====== Records supplied ======
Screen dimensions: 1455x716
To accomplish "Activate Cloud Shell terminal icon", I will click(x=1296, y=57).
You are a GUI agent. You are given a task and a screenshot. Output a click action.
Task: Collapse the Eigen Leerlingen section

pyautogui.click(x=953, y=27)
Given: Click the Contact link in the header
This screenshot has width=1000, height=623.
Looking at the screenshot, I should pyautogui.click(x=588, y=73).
======
Task brief: This exercise requires that all of the entries be repeated exactly.

Your response:
Screen dimensions: 1455x716
To accomplish "Activate Cloud Shell terminal icon", I will click(x=1296, y=57).
You are a GUI agent. You are given a task and a screenshot. Output a click action.
Task: Collapse the Eigen Leerlingen section

pyautogui.click(x=953, y=27)
Given: Click the Contact link in the header
This screenshot has width=1000, height=623.
Looking at the screenshot, I should pyautogui.click(x=588, y=73).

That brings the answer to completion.